↓↓↓
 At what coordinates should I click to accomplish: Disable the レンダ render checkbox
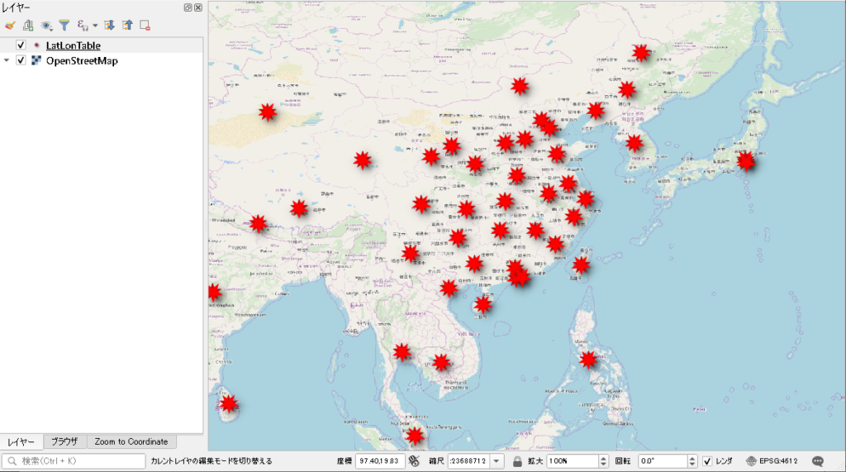[707, 460]
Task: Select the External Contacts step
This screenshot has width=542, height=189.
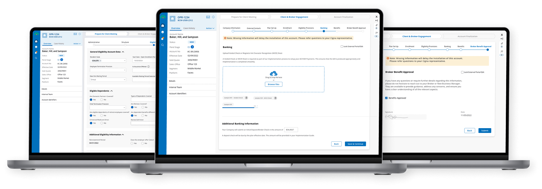Action: click(x=254, y=31)
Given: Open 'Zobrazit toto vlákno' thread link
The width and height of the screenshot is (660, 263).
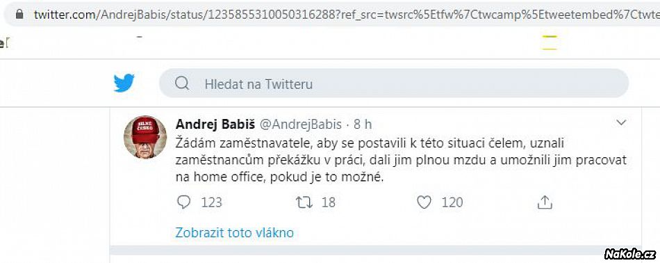Looking at the screenshot, I should [234, 232].
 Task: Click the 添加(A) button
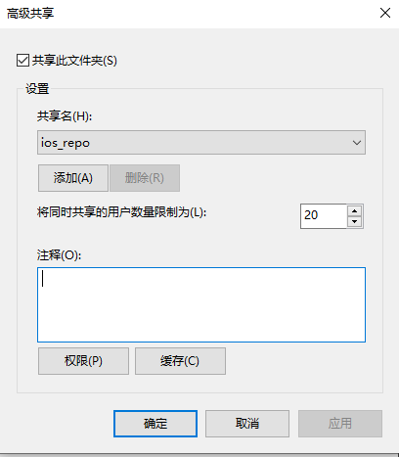coord(73,178)
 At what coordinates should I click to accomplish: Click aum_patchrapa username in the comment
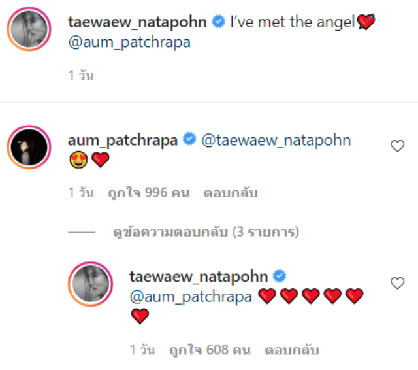pos(123,141)
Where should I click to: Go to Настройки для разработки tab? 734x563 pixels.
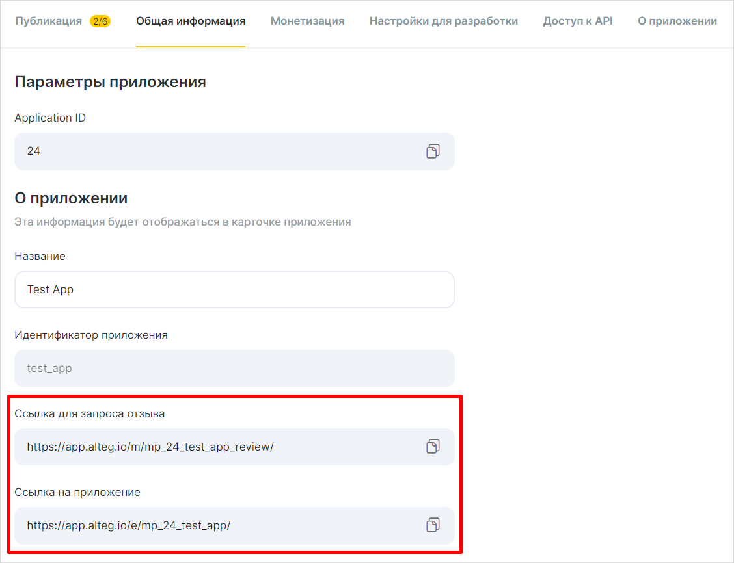[x=444, y=21]
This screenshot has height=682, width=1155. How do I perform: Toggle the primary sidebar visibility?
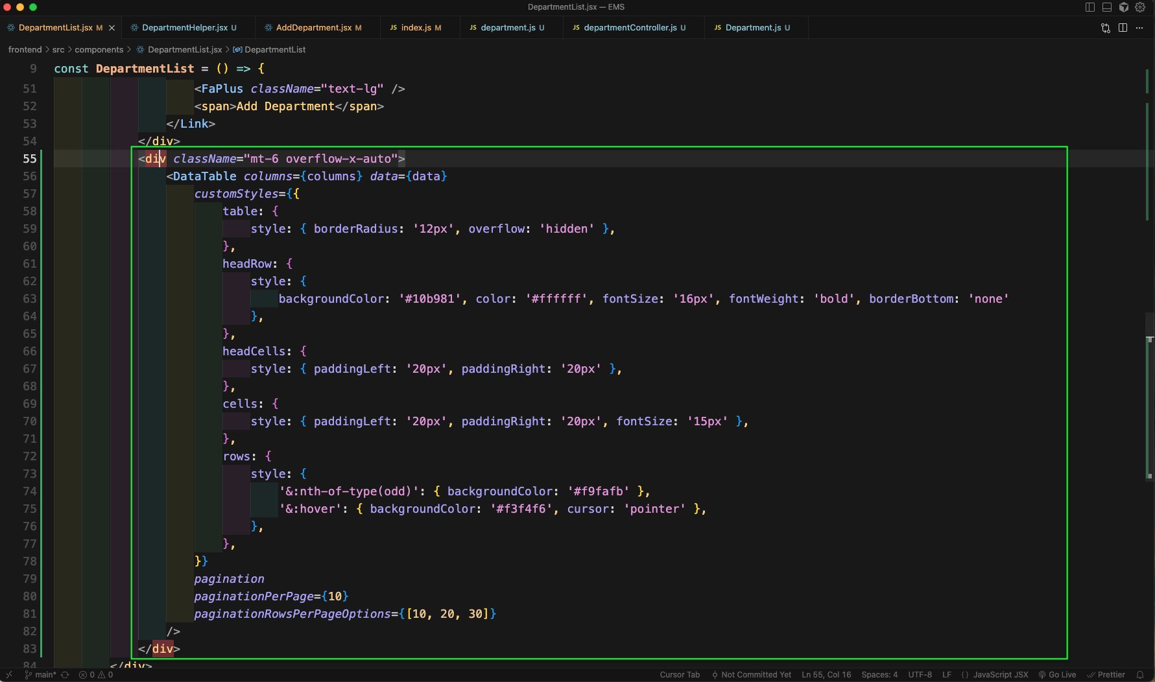point(1090,7)
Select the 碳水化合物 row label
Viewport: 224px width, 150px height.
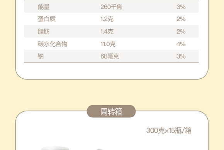point(53,44)
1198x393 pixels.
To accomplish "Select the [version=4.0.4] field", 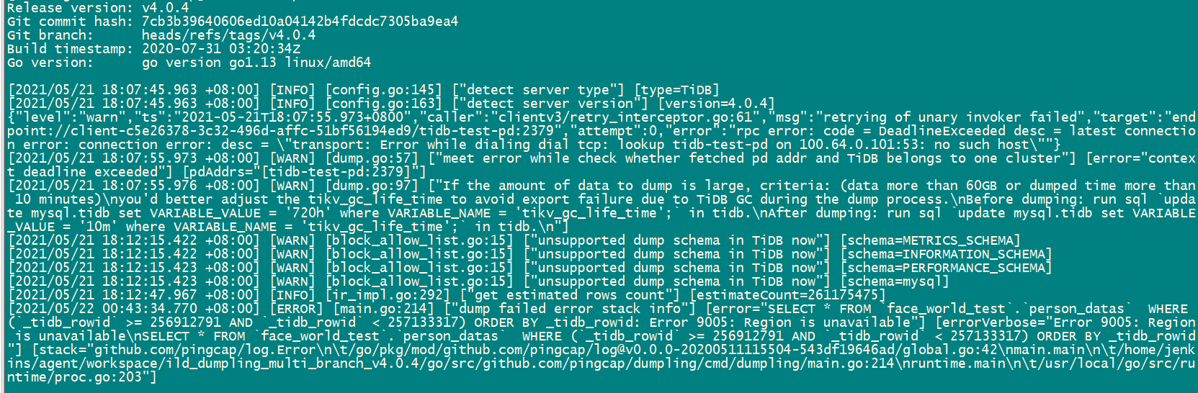I will (x=717, y=104).
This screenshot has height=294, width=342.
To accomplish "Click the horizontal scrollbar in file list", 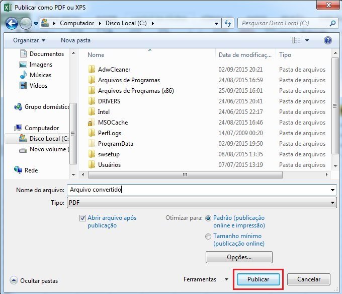I will tap(185, 174).
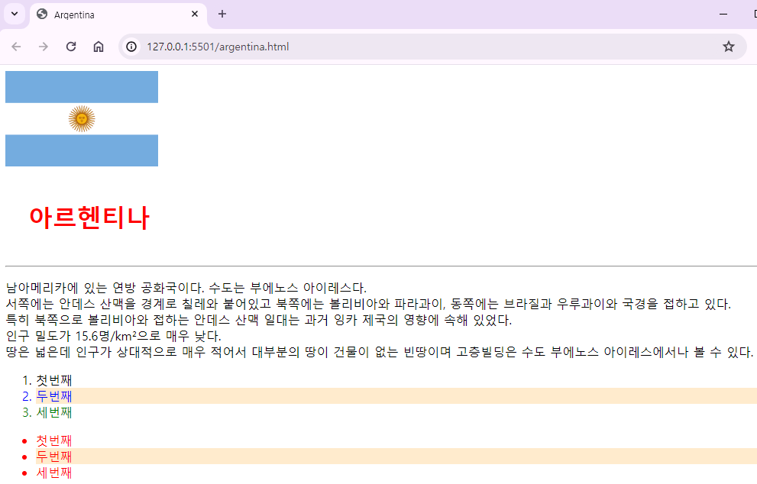757x484 pixels.
Task: Reload the Argentina page
Action: (71, 46)

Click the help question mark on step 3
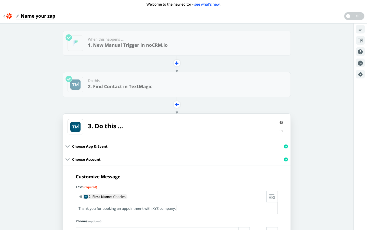tap(281, 123)
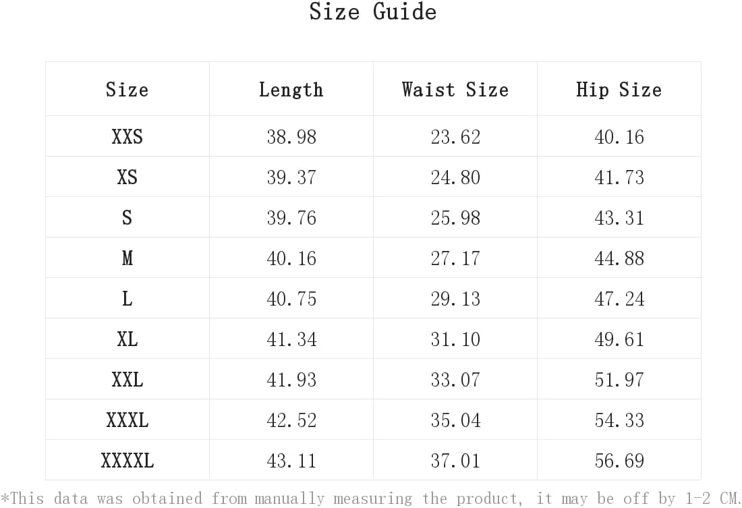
↑↑↑
:: Your assignment ::
Go back to the listing above and write out the lines starting at the one with "The width and" and ending at the one with "1198x393 pixels.", inclusive, exactly and without pictures.

:: Result below ::
The width and height of the screenshot is (660, 263).
Looking at the screenshot, I should [234, 232].
 Task: Click the 添加(A) button
coord(73,178)
 At what coordinates should I click to accomplish: Click aum_patchrapa username in the comment
pos(123,141)
Where should I click to: Go to Настройки для разработки tab? 734x563 pixels.
[x=444, y=21]
This screenshot has height=682, width=1155. How do I perform: Toggle the primary sidebar visibility?
point(1090,7)
Select the 碳水化合物 row label
Viewport: 224px width, 150px height.
point(53,44)
1198x393 pixels.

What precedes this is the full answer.